Comment by jakub_g
14 hours ago
> 422 network requests and 49 megabytes of data
Just FYI how this generally works: it's not developers who add it, but non-technical people.
Developers only add a single `<script>` in the page, which loads Google Tag Manager, or similar monstrosity, at the request of someone high up in the company. Initially it loads ~nothing, so it's fine.
Over time, non-technical people slap as many advertising "partner" scripts they can in the config of GTM, straight to prod without telling developers, and without thinking twice about impact on loading times etc. All they track is $ earned on ads.
(It's sneaky because those scripts load async in background so it doesn't immediately feel like the website gets slower / more bloated. And of course, on a high end laptop the website feels "fine" compared to a cheap Android. Also, there's nothing developers can do about those requests, they're under full the control of all those 3rd-parties.)

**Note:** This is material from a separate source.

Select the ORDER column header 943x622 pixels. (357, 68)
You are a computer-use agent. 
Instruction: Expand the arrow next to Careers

Fun fact: "performance" in the parlance of adtech people means "ad campaign performance", not "website loading speed". ("What do you mean, performance decreased when we added more tracking?")
I tried to fight against the introduction of GTM in a project I worked on; we spent a lot of effort on coding, reviewing, testing, optimizing and minimizing client-side code before our end-users would see it, and the analytics people want a shortcut to inject any JS anywhere?

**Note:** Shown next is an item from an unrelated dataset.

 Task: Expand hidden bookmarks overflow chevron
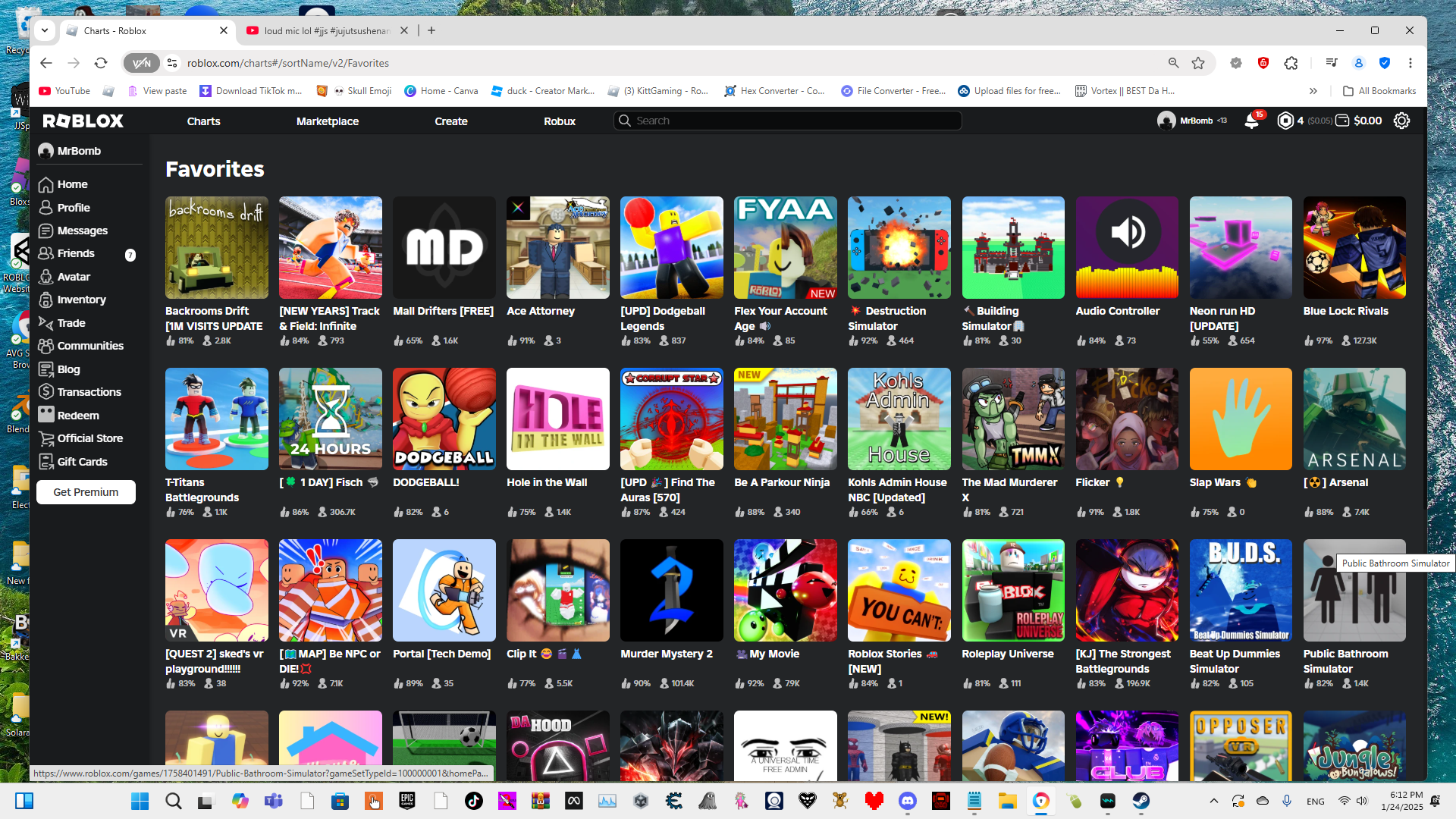tap(1313, 91)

I didn't win that one, but I did make sure that it would only load after the user agreed to tracking cookies and the like.

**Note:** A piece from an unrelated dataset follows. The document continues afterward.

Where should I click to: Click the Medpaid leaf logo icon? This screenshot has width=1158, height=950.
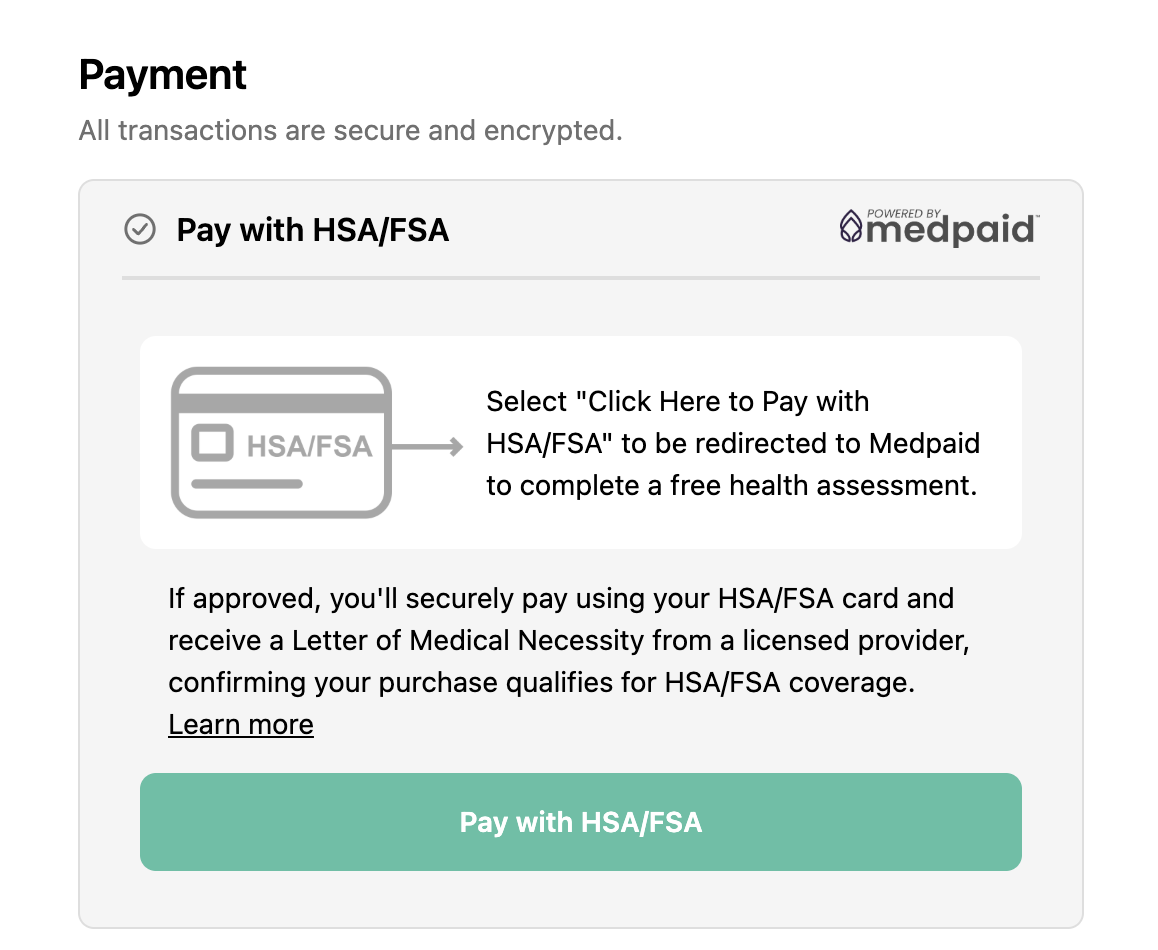click(851, 227)
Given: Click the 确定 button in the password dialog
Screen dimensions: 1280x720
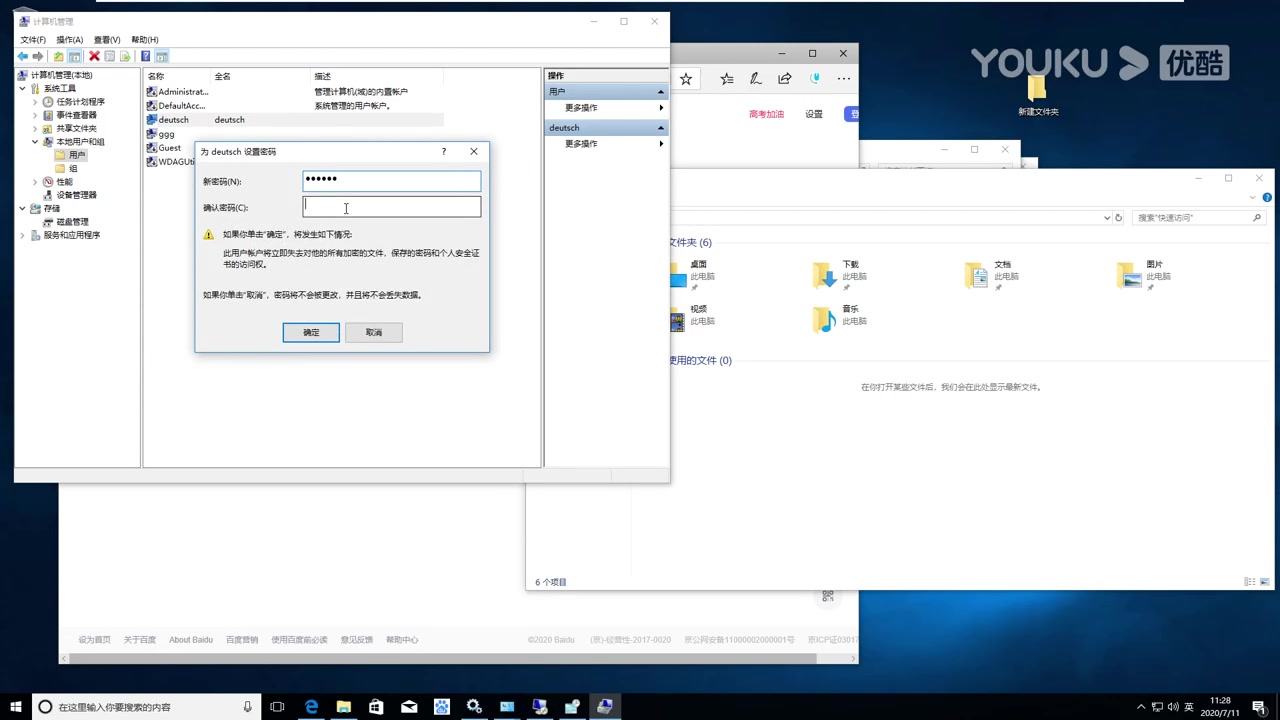Looking at the screenshot, I should [x=311, y=332].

Yeah, it’s really hard to compete with a solution that takes engineers out of the loop. The biggest reason large orgs go so crazy with GTM is that it’s a shadow deployment pipeline that doesn’t require waiting for engineers to work a request, or QA, or a standard release process.
And sure, better prioritization and cooperation with eng can make the “real” release processes work better for non-eng stakeholders, but “better” is never going to reach the level of “full autonomy to paste code to deploy via tag manager”.
This is the same reason why many big apps have a ton of Wordpress-managed pages thougout the product (not just marketing pages); often, that’s because the ownership and release process for the WP components is “edit a web UI” rather than “use git and run tests and have a test plan and schedule a PR into a release”.
Similar story here. I had to remind them multiple times, that the website was not conforming with the law, and explain multiple times, that the consent dialog was not implemented correctly, or point out, that stuff was loaded before consenting, etc. They mostly found it annoying, of course. And of course no one thanked me for saving the business from running into any complications with the law. As far as I know, I was the only one there pointing out the issues, as a backend dev, and even the frontend team was blissfully ignorant of the issues.
The good thing about the heavy use of GTM, is that its easy to block. Just block that one endpoint and you remove most of the advertising and tracking. When some new advertising service is invented, its already blocked thanks to the blocking of GTM.
Developers do that as well. Especially now with llm-assisted coding. Accept half-baked solution and go to the next ticket.
I've had recently a case at work, while filling a contact form to add a new party there were 300+ calls to the validation service to validate email and phones. Three calls per every character entered to every text input!
Yeah, never allow non-technical people to put something like google tags manager on the business' website, that can load arbitrary other stuff. The moment this is pushed through, against engineering's advice, distancing yourself from the cesspool, that the website will inevitably become sooner or later, is the healthy choice. It is difficult to uphold the dam, against wishes of other departments, like marketing and sales, and it takes an informed and ethically aware engineering department lead, who upholds principles and remains steadfast. Rare.
GDPR-compliance is the first thing that goes out of the window, and with that conforming to the law, when in the EU. Ethics fly out of the window at the same time, or just slightly afterwards, when they add tracking, that no one agreed to, or when they forget to ask for consent, or when they have a "consent" popup, that employs dark pattern, or when they outsource consent to a third party tool, that informed visitors don't want anything to do with.